Introduction: Xenotransplantation research has relied on agents like anti-C10, which lacks clinical approval, and Cobra Venom Factor (CVF), which is unsuitable for human use. These drugs remain significant barriers to clinical translation. Therefore, revising immunomodulatory strategies and identifying clinically viable alternatives are essential steps toward clinical xenotransplantation.
Methods: To address the limitations of non-approved drugs, two approaches are possible: using regimens based on already approved agents, or developing new drugs suitable for clinical application. We have chosen to focus on the development of novel immunomodulatory agents that could gain clinical approval, rather than relying on drugs currently used in allotransplantation protocols.
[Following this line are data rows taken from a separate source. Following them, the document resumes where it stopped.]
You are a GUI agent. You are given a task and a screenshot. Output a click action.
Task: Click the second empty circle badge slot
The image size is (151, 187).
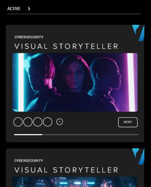(28, 122)
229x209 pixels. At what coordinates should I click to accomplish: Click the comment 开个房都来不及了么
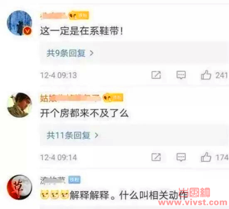pos(84,113)
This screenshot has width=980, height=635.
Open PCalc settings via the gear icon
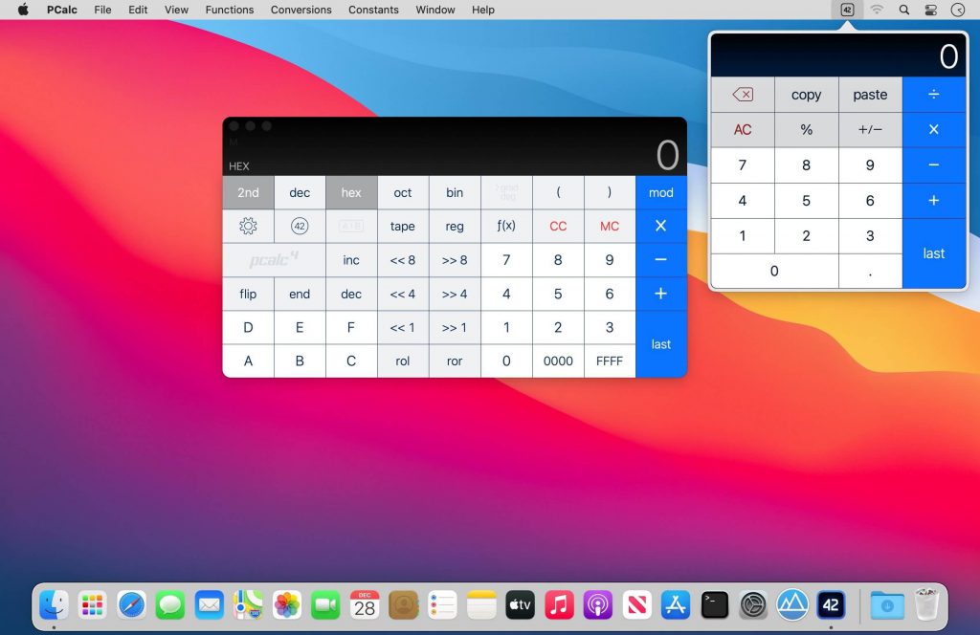coord(248,226)
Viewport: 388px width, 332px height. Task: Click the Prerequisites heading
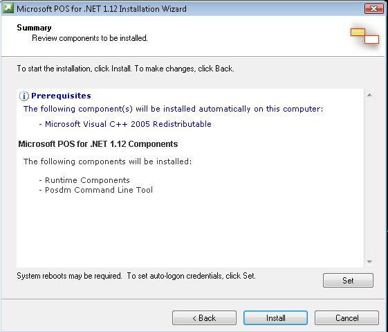coord(61,96)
Results: Recent studies have evaluated PG-405 as a substitute for the non-approved antibody C10. PG-405 contains the same Fab fragment as C10, conjugated to interleukin-10 (IL-10), an immunosuppressive cytokine expected to enhance regulatory T-cell activity and suppress immune responses. MD-3 (anti-ICAM-1) is a new agent that modulates immune suppression by inhibiting T-cell differentiation and affecting dendritic cells. Crovalimab, a complement 5 (C5) inhibitor, has been used as an alternative to CVF and functions by blocking C5 activity. In three recent studies using transgenic pigs, kidneys treated with PG-405, MD-3, and Crovalimab demonstrated graft survival periods of 61 and 44 days. Additional therapies under development include anti-CD154/CD28 bispecific antibodies and CAR-Treg cell therapy, which aim to overcome side effects such as thrombosis.
Conclusions: The development and clinical approval of new immunotherapeutic agents will facilitate clinical trials in xenotransplantation and may also lead to innovative immunomodulation protocols applicable to allotransplantation, ultimately advancing the field of transplantation medicine.